Once lawsuits were filed, given the significant implications of this bill with regard to disclosure of trade secret information, courts would undoubtedly have been swamped with demurrers challenging the factual basis for the claims and discovery motions for protective orders to prevent the disclosure of confidential/trade secret information.
Interference with Negotiations
AB 889 sought to preclude settlement agreements that contain nondisclosure or confidentiality provisions related to the case. Many businesses settle cases as a business decision to resolve the issue before spending significant fees through litigation. A settlement is in no way an admission of liability or a concession of the validity of the plaintiff’s claims. Confidentiality provisions are included to prevent the risk of attorneys and consumers assuming companies will automatically settle and, therefore, are easy targets in litigation.
By preventing these provisions, AB 889 placed companies in an unfair predicament. If they did not settle, they were faced with being forced to publicly disclose confidential information, such as trade secrets. If they settled, they risked having to fight off future, repeated, meritless claims by consumers/attorneys that piggyback off the original settlement, seeking a quick financial recovery.
There is no policy basis to include settlement agreements under the purview of AB 889 and risk discouraging the resolution of civil disputes outside of the court room.

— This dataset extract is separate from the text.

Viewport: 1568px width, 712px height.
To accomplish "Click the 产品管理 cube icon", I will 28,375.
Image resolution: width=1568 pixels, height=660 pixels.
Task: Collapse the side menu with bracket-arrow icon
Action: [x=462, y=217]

Of further concern was the deletion of language in the prior version of AB 889 about the confidentiality of pre-agreement negotiations and settlement discussions between mediation participants. The prior version of AB 889 explicitly protected these negotiations and discussions from disclosure pursuant to Section 1153.5 or 1154 of the Evidence Code.
By removing this explicit protection, the most recent amendments raised concern that the bill would have extended to even these most sensitive and highly protected discussions amongst litigants. This would have further discouraged and deterred the informal resolution of claims.
Public Already Has Access
AB 889’s stated intent was to make sure the public is aware of products or environmental conditions that pose dangers to public health or safety. AB 889 is unnecessary for the following reasons:
- An individual’s complaint in civil litigation, which sets forth the allegations upon which the lawsuit is based, is never confidential. The complaint is always accessible to the public to review and determine the allegations of danger to public health or safety.
- The plaintiff and his/her attorney also are able to communicate to the public through media or any other means the allegations of danger to the public health or safety both before and after a civil lawsuit is filed.
- The Consumer Product Safety Commission already requires any manufacturer, importer, distributor, and/or retailer of consumer products to report to the commission any defective product that could create a substantial risk of injury to the public, at which time the commission can investigate to determine if a public notice or recall is necessary. Whether a product poses a risk to the public is determined by the commission, rather than a trial attorney seeking a financially lucrative settlement, as would have been the case under AB 889.
There already are numerous ways for the public to receive information regarding a dangerous consumer product or environmental condition without exposing individuals to felony prosecution, jeopardizing trade secret and proprietary information, interfering with the settlement of such cases, and creating an unfair litigation advantage for plaintiffs as AB 889 proposed.